See the documentation in docs/index.rst
for complete installation instructions.
Compatible data:
- NetCDF format Level 2 data, as described in the Product Definition and Users Guide
glmtools automatically reconstitutes the parent-child relationships implicit in the L2 GLM data and adds traversal information to the dataset:
- calculating the parent flash id for each event
- calculating the number of groups and events in each flash
- calculating the number of events in each group
xarray's dimension-aware indexing lets you quickly reduce the dataset to flashes of interest, as described below.
glmtools can restore the GLM event geometry using a built-in corner-point lookup table, which allows for gridding of the imagery at finer resolutions that accurately represent the full footprint of each event, group, and flash.
Use the script in examples/grid/make_GLM_grids.py
. For instance, the following command
will grid one minute of data (3 GLM files) on the ABI fixed grid in the CONUS sector at 2
km resolution.
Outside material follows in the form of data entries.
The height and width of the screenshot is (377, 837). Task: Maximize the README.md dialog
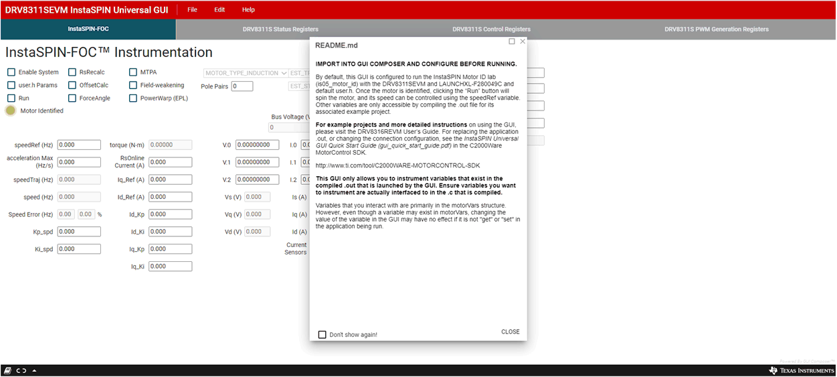tap(512, 42)
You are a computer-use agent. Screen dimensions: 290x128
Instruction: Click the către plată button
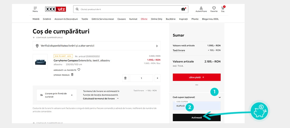click(x=197, y=77)
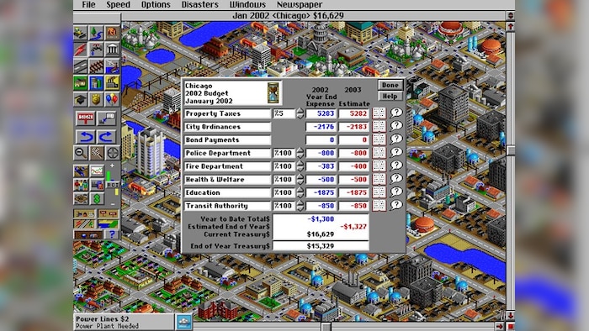Open the Disasters menu
The height and width of the screenshot is (331, 589).
200,5
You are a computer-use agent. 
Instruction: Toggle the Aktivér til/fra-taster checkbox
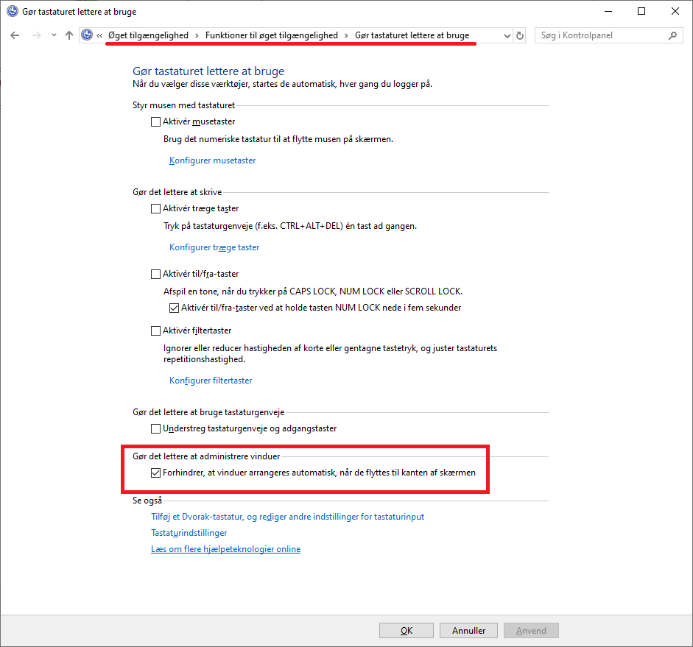point(155,274)
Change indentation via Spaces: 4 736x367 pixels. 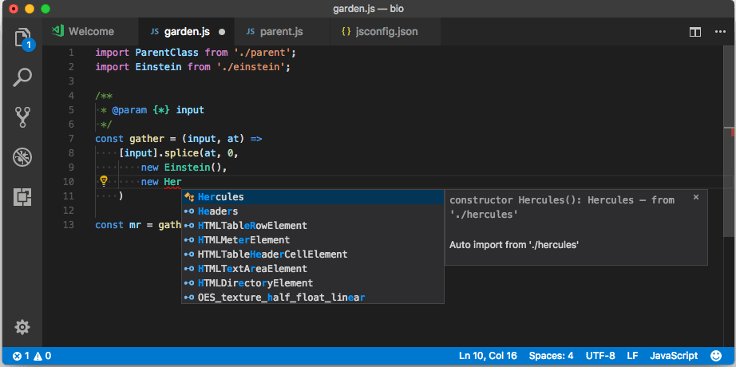point(552,356)
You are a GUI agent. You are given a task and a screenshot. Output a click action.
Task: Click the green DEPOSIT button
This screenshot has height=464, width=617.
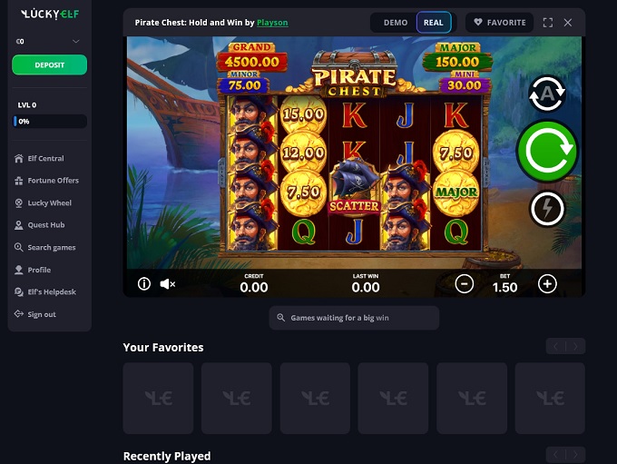pos(50,64)
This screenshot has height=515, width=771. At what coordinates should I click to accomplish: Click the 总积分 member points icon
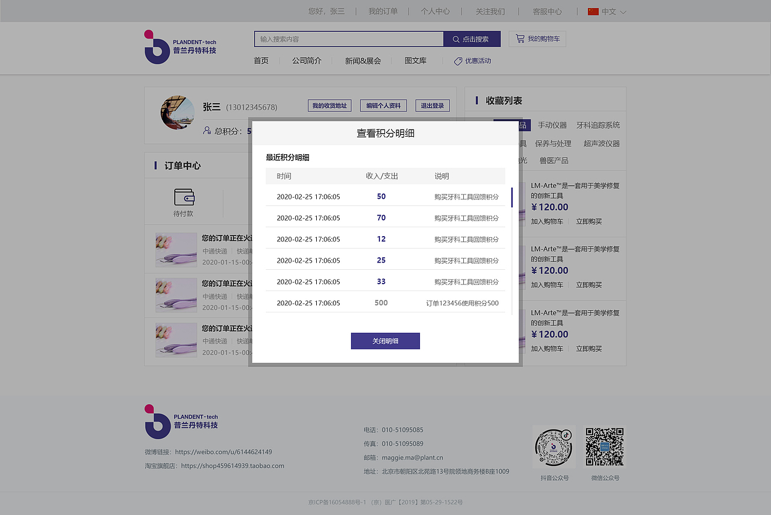[x=208, y=131]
These images will overlay precisely on the ABI cloud tops, and will have
parallax with respect to ground for all the same reasons ABI does.
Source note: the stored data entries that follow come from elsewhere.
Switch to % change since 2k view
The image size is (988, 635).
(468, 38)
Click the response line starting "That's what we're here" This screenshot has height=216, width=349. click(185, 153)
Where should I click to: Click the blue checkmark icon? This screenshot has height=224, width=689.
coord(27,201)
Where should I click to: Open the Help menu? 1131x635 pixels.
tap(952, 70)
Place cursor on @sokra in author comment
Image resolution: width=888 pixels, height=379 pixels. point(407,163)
python make_GLM_grids.py -o /path/to/output/ --fixed_grid --split_events \
--goes_position east --goes_sector conus --dx=2.0 --dy=2.0 --ctr_lon 0.0 --ctr_lat 0.0 \
--start=2018-01-04T05:37:00 --end=2018-01-04T05:38:00 \
OR_GLM-L2-LCFA_G16_s20180040537000_e20180040537200_c20180040537226.nc \
OR_GLM-L2-LCFA_G16_s20180040537200_e20180040537400_c20180040537419.nc \
OR_GLM-L2-LCFA_G16_s20180040537400_e20180040538000_c20180040538022.nc \
To start with, look at the flash extent density and total energy grids.
ctr_lon
and ctr_lat
aren't used, but are required anyway. Fixing this would
make a nice first contribution!
Removing the --split_events flag and setting the grid to 10 km allows for gridding of the raw point data, and will run much faster. Finer resolutions will cause gaps in flash extent density because the point data are spaced about 8-12 km apart. Note that these grids will either have gaps or will double-count events along GLM pixel borders, because there is no one grid resolution which exactly matches the GLM pixel size as it varies with earth distortion over the field of view.
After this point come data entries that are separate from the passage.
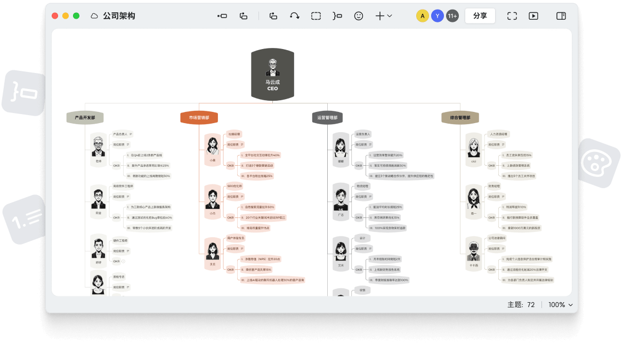Toggle the right side panel icon
The image size is (623, 364).
tap(561, 15)
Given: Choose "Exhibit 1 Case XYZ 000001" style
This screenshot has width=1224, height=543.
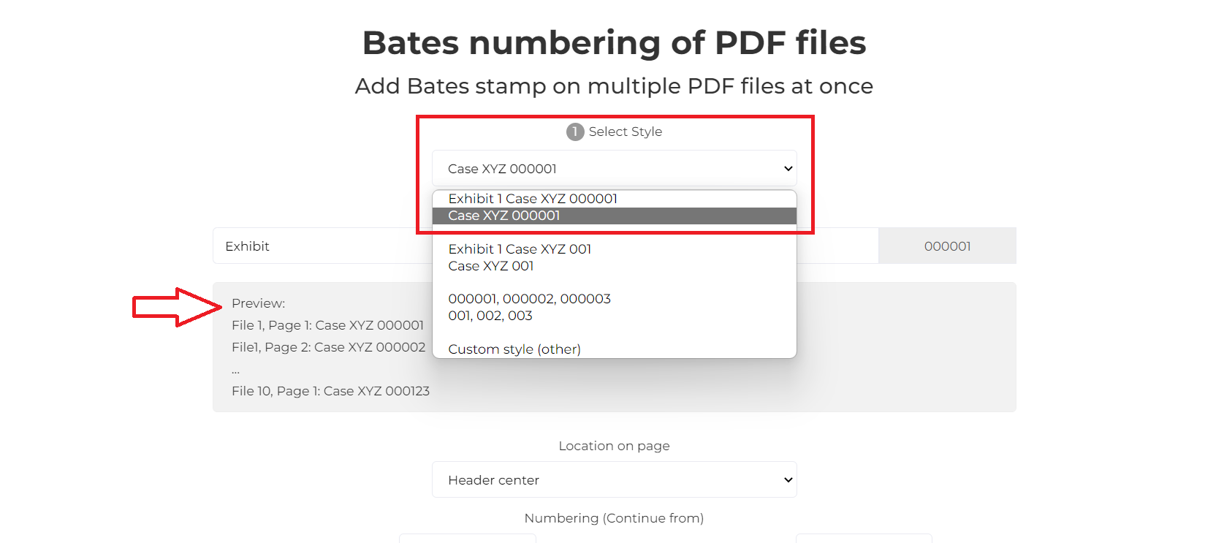Looking at the screenshot, I should click(x=532, y=198).
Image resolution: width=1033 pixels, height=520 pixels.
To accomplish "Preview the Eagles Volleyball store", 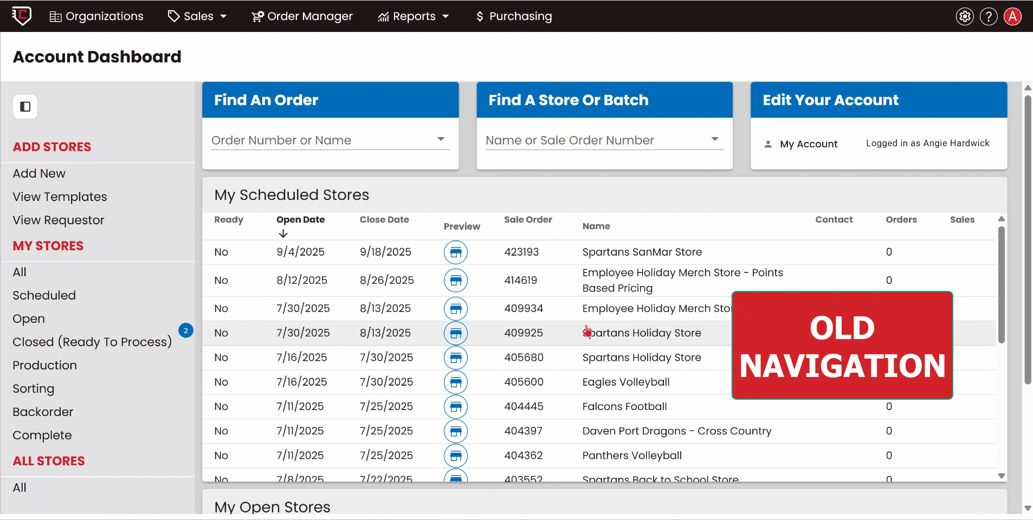I will pos(456,382).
See the examples folder. plot_glm_test_data.ipynb
is a good place to start.
from glmtools.io.glm import GLMDataset
filename = 'OR_GLM-L2-LCFA_G16_s20180040537000_e20180040537200_c20180040537226.nc'
glm = GLMDataset(filename)
flash_id_list = glm.dataset.flash_id[20:30]
smaller_dataset = glm.get_flashes(flash_id_list)
See glmtools.io.glm.GLMDataset.subset_flashes
.
The logic implemented above is pretty simple, and below shows how to adapt it to find large flashes.
from glmtools.io.glm import GLMDataset
filename = 'OR_GLM-L2-LCFA_G16_s20180040537000_e20180040537200_c20180040537226.nc'
glm = GLMDataset(filename)
fl_idx = glm.dataset['flash_area'] > 2000
flash_ids = glm.dataset[{glm.fl_dim: fl_idx}].flash_id.data
smaller_dataset = glm.get_flashes(flash_ids)
print(smaller_dataset)